# Train SAR on MovieLens with Azure Machine Learning (Python, CPU)
---
## Introduction to Azure Machine Learning  
The **[Azure Machine Learning service (AzureML)](https://docs.microsoft.com/azure/machine-learning/service/overview-what-is-azure-ml)** provides a cloud-based environment you can use to prep data, train, test, deploy, manage, and track machine learning models. By using Azure Machine Learning service, you can start training on your local machine and then scale out to the cloud. With many available compute targets, like [Azure Machine Learning Compute](https://docs.microsoft.com/en-us/azure/machine-learning/service/how-to-set-up-training-targets#amlcompute) and [Azure Databricks](https://docs.microsoft.com/en-us/azure/azure-databricks/what-is-azure-databricks), and with [advanced hyperparameter tuning services](https://docs.microsoft.com/en-us/azure/machine-learning/service/how-to-tune-hyperparameters), you can build better models faster by using the power of the cloud.

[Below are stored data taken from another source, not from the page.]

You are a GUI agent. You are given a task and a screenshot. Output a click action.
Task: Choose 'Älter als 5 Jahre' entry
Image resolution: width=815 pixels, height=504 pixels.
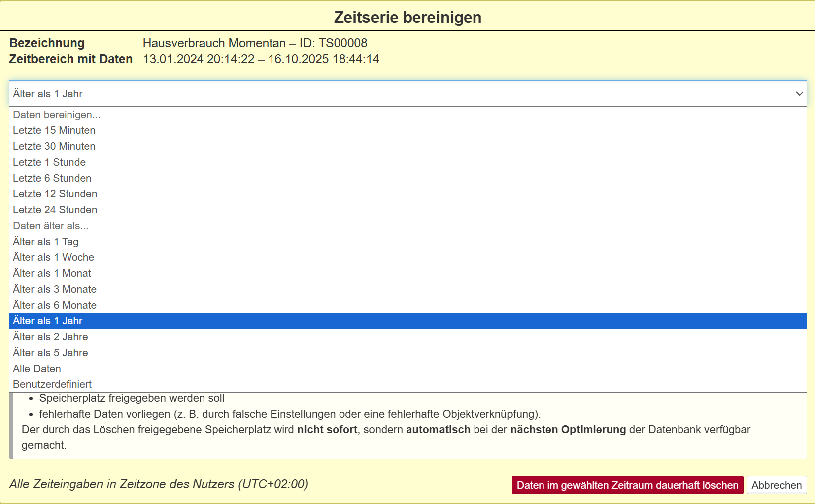coord(51,353)
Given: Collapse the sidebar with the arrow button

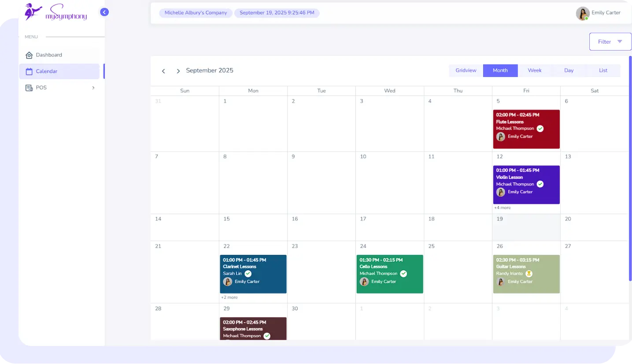Looking at the screenshot, I should (x=104, y=12).
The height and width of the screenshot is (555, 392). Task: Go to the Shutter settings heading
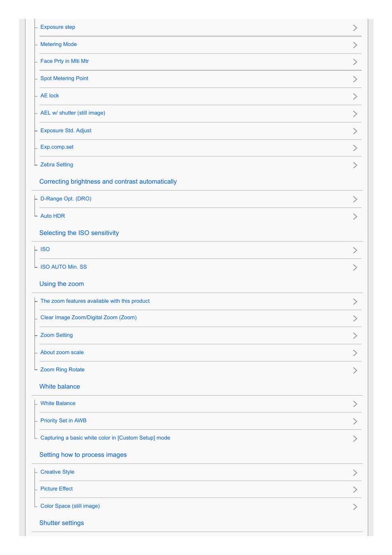pos(62,523)
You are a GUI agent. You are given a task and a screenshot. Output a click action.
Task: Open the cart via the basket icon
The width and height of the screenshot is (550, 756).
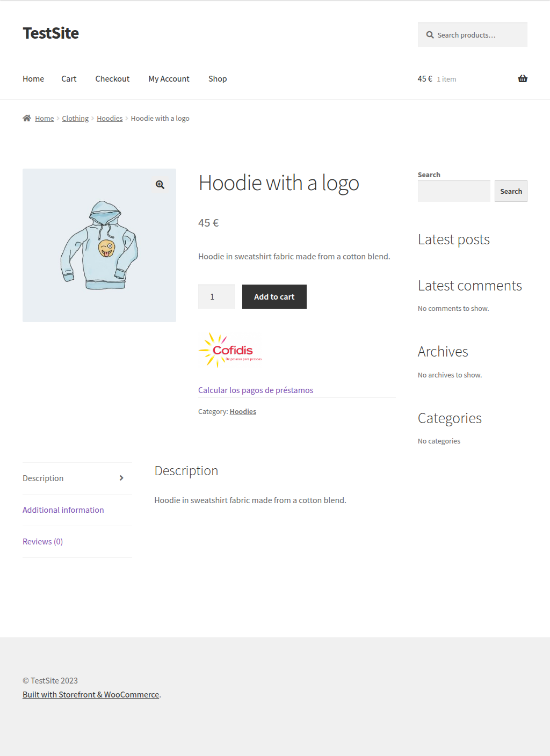pos(522,78)
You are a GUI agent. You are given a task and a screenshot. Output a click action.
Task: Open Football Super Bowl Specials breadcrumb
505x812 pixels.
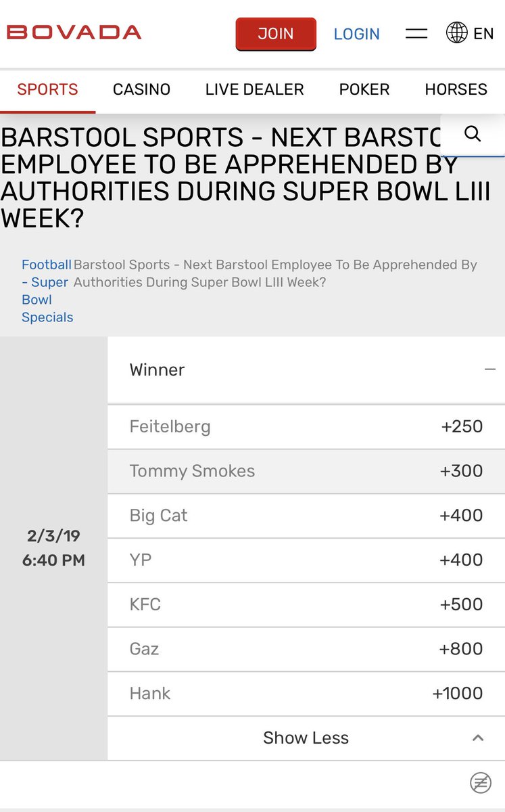(47, 291)
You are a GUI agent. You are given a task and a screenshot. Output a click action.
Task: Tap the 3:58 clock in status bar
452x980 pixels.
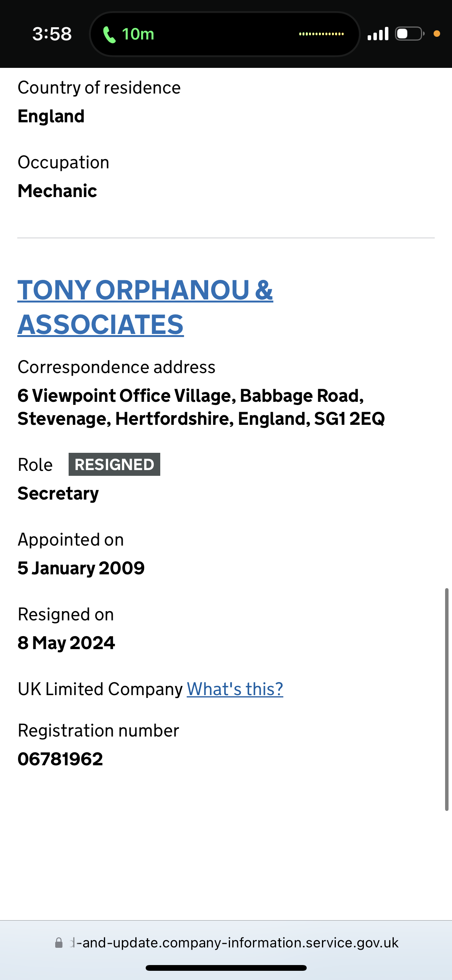click(52, 34)
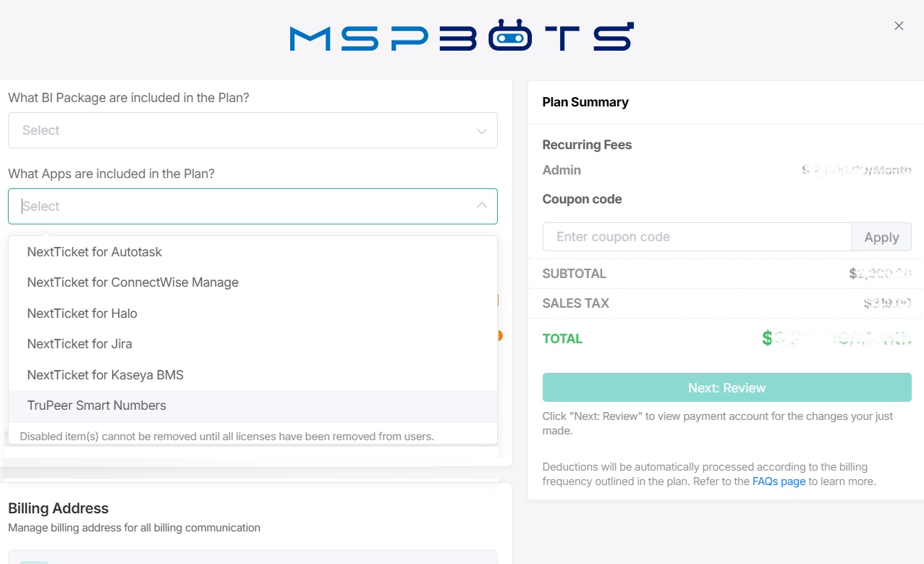Click the disabled items notice text
The height and width of the screenshot is (564, 924).
(226, 437)
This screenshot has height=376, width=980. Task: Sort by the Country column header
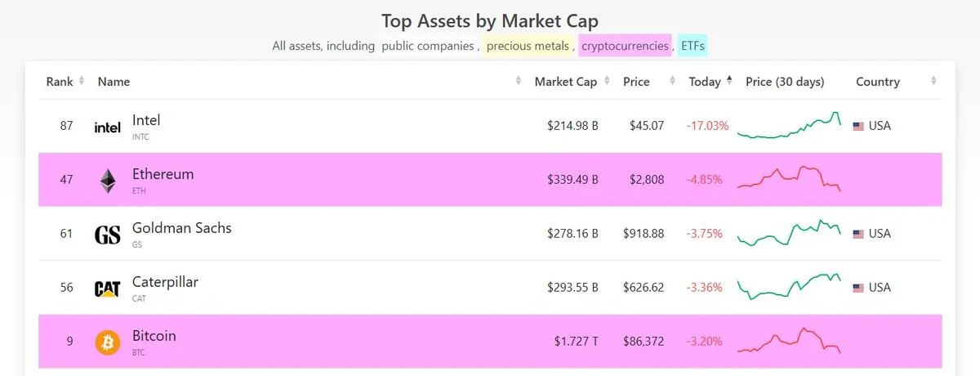coord(878,82)
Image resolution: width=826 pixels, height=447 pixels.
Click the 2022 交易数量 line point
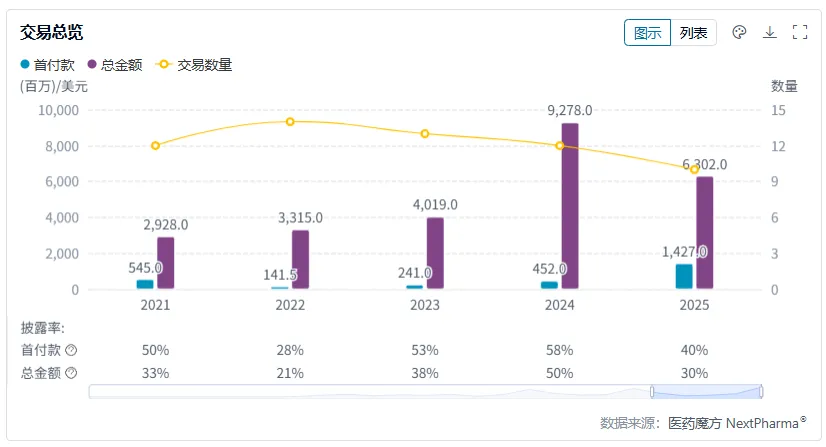(290, 122)
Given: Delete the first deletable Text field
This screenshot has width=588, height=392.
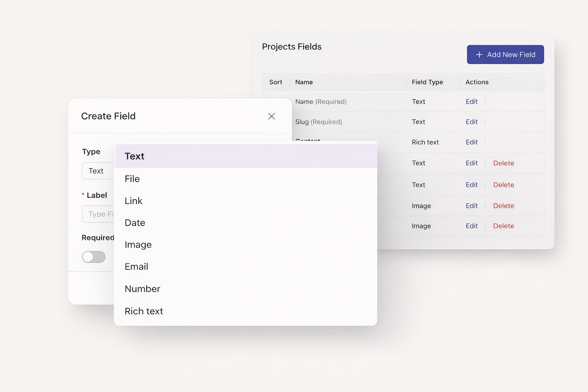Looking at the screenshot, I should pyautogui.click(x=503, y=163).
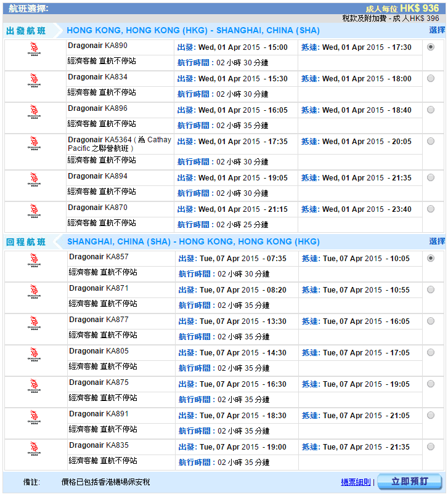448x497 pixels.
Task: Click Dragonair logo beside flight KA870
Action: click(35, 211)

Data scientists and AI developers use the main [Azure Machine Learning Python SDK](https://docs.microsoft.com/en-us/python/api/overview/azure/ml/intro?view=azure-ml-py) to build and run machine learning workflows with the Azure Machine Learning service. You can interact with the service in any Python environment, including Jupyter Notebooks or your favorite Python IDE. The Azure Machine Learning SDK allows you the choice of using local or cloud compute resources, while managing and maintaining the complete data science workflow from the cloud.
![AzureML Workflow](https://docs.microsoft.com/en-us/azure/machine-learning/service/media/overview-what-is-azure-ml/aml.png)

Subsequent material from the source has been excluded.